I have the following function, which basically replace the ?
with replacement string bb_seq
.
library(tidyverse)
replace_bb_with_str <- function (seed_pattern = NULL, bb_seq = NULL) {
sp <- seed_pattern
gr <- gregexpr("\\? ", sp)
csml <- lapply(gr, function(sp) cumsum(attr(sp, "match.length")))
regmatches(sp, gr) <- lapply(csml, function(sp) substring(bb_seq, c(1, sp[1]), sp))
sp
}
It works well with single run:
plist <- c(
"??????????DRHRTRHLAK??????????",
"????????????????????TRCYHIDPHH",
"FKDHKHIDVK????????????????????TRCYHIDPHH",
"FKDHKHIDVK????????????????????"
)
replace_bb_with_str(seed_pattern = plist[1], bb_seq = "ndqeegillkkkkfpssyvv")
# [1] "ndqeegillkDRHRTRHLAKkkkkfpssyvv"
But when I run it with dplyr::mutate :
expand.grid(seed_pattern = plist, bb_seq = "ndqeegillkkkkfpssyvv") %>%
rowwise() %>%
mutate(nseq = replace_bb_with_str(seed_pattern = seed_pattern, bb_seq = bb_seq))
I got this error:
Error in `mutate()`:
! Problem while computing `nseq = replace_bb_with_str(seed_pattern =
seed_pattern, bb_seq = bb_seq)`.
ℹ The error occurred in row 1.
Caused by error in `nchar()`:
! 'nchar()' requires a character vector
How can I resolve this issue?
CodePudding user response:
expand.grid()
coerces character vectors to factors, which don’t play nicely with your function. tidyr::expand_grid()
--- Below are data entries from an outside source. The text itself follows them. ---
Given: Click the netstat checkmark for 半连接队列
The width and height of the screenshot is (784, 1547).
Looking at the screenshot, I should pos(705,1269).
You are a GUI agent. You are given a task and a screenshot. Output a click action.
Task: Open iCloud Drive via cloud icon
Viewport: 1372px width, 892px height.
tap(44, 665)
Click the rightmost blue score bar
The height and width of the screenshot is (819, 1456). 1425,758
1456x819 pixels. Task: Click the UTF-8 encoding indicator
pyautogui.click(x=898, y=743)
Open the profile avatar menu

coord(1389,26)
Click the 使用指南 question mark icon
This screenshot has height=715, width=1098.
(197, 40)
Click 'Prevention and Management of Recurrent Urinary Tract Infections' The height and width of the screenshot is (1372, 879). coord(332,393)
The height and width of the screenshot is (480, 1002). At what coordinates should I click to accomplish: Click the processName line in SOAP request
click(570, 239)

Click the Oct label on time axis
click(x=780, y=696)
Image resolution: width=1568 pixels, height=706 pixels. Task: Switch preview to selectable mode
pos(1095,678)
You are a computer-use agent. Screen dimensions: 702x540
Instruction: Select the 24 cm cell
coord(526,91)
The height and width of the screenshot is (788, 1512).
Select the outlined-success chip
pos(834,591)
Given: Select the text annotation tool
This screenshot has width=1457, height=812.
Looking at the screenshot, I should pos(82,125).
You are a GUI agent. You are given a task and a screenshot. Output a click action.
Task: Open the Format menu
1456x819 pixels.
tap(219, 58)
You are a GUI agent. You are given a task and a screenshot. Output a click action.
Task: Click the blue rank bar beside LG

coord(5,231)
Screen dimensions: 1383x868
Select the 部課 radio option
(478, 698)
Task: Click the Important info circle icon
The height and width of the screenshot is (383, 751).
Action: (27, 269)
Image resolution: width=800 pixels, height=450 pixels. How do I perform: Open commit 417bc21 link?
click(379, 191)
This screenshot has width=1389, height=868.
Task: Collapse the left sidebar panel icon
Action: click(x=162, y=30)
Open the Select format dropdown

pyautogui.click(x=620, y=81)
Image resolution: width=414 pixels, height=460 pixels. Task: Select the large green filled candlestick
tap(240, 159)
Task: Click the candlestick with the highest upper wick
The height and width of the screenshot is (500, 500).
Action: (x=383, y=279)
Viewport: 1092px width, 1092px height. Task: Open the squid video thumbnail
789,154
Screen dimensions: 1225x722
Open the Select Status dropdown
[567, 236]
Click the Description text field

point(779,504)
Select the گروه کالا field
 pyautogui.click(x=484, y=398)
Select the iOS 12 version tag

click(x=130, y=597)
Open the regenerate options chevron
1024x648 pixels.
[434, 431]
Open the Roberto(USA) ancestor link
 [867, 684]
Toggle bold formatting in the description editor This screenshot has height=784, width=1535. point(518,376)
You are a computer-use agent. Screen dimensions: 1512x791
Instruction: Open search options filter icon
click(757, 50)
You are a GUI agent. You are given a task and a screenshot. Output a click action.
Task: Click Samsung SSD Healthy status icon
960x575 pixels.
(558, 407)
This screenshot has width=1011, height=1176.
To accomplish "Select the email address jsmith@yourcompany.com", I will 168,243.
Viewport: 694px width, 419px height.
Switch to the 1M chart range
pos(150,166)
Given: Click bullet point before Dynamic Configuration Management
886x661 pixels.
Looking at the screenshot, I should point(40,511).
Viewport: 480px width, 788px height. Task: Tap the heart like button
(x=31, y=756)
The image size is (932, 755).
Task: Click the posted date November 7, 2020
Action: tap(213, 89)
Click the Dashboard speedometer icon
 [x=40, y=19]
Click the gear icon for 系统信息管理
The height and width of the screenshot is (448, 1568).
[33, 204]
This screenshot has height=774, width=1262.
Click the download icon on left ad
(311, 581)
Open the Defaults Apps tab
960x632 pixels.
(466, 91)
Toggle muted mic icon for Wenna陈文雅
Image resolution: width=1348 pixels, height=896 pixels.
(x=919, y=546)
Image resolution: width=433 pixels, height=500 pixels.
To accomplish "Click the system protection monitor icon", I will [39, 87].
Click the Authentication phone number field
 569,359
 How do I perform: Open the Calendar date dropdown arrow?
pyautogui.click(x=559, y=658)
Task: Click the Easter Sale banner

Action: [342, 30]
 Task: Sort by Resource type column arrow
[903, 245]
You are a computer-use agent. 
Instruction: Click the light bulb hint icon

preserves input types, so your function works fine:
library(tidyr)
expand_grid(seed_pattern = plist, bb_seq = "ndqeegillkkkkfpssyvv") %>%
rowwise() %>%
mutate(nseq = replace_bb_with_str(seed_pattern = seed_pattern, bb_seq = bb_seq))
# A tibble: 4 × 3
# Rowwise:
seed_pattern bb_seq nseq
<chr> <chr> <chr>
1 ??????????DRHRTRHLAK?????????? ndqeegillkkkkfpssyvv ndqeegillkDRHRT…
2 ????????????????????TRCYHIDPHH ndqeegillkkkkfpssyvv ndqeegillkkkkfp…
3 FKDHKHIDVK????????????????????TRCYHIDPHH ndqeegillkkkkfpssyvv FKDHKHIDVKndqee…
4 FKDHKHIDVK???????????????????? ndqeegillkkkkfpssyvv FKDHKHIDVKndqee
Note that at least with your example data, there’s actually no need to use expand_grid()
(instead of data.frame()
or tibble()
). Or rowwise()
— you’d get the same output without it.